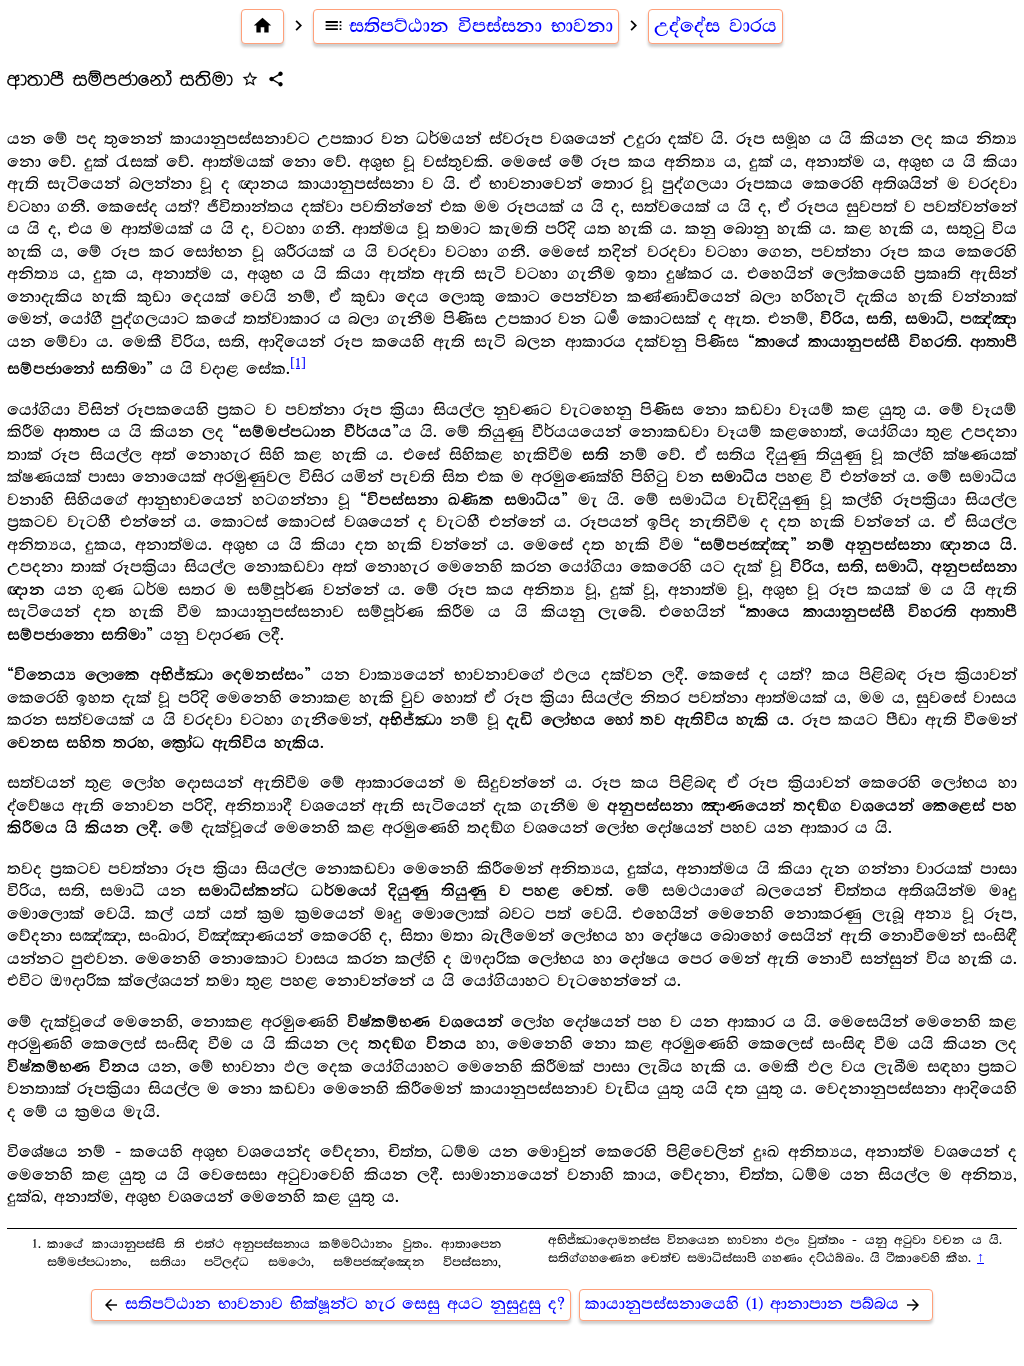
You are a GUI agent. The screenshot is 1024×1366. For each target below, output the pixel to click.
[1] (298, 363)
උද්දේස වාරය (715, 26)
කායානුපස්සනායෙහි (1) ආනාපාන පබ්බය (753, 1304)
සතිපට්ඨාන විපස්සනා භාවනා (468, 26)
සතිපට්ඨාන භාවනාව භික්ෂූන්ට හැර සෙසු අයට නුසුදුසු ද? (333, 1304)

____

(WORK REQUIRED) An exact copy of the whole listing is required, minus the pictures.

(WORKED SOLUTION)
You are a GUI agent. The screenshot is 1024×1366. For each target below, output the pixel to click.
[1] (298, 363)
උද්දේස වාරය (715, 26)
කායානුපස්සනායෙහි (1) ආනාපාන පබ්බය (753, 1304)
සතිපට්ඨාන විපස්සනා භාවනා (468, 26)
සතිපට්ඨාන භාවනාව භික්ෂූන්ට හැර සෙසු අයට නුසුදුසු ද? (333, 1304)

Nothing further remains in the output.